Western Refining halts activity at Yorktown refinery
Western Refining is suspending refining operations at its Yorktown refinery due to the poor outlook for East Coast refining margins. Western will continue to operate the Yorktown products terminal and supply the region with finished products. Western said that it if the outlook improves, it would consider restarting refining operations.
A shutdown of the processing units at the refinery will begin immediately and take approximately six weeks to be completed.

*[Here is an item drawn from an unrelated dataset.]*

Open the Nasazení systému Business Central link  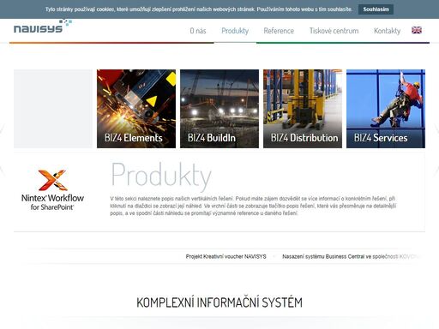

"The decision to suspend refining operations at the Yorktown refinery was a difficult, but necessary decision driven by the on-going challenging refining margin environment experienced on the East Coast, the continued low price differentials between light/heavy crudes, and poor coking economics, said Jeff Stevens, president of Western Refining. This was a market-driven decision and is not a reflection of the commitment of our Yorktown employees to run a safe and reliable operation. Western is committed to treating them fairly and with respect as we work through this transition."
As a result of this decision, the Company will record a one-time cash charge totaling approximately $13 million during the second half of 2010.
Illustrating the difference geography makes within the US, Western seems to be happy with the margin performance of its refineries in the Southwest.
"We are pleased with our second quarter results, which reflect improved refining margins and continued gains as a result of our cost savings initiatives, Mr. Stephens said. Our Southwest refineries operated well and took advantage of the margin environment which showed improvement from the first quarter of the year and the second quarter of 2009.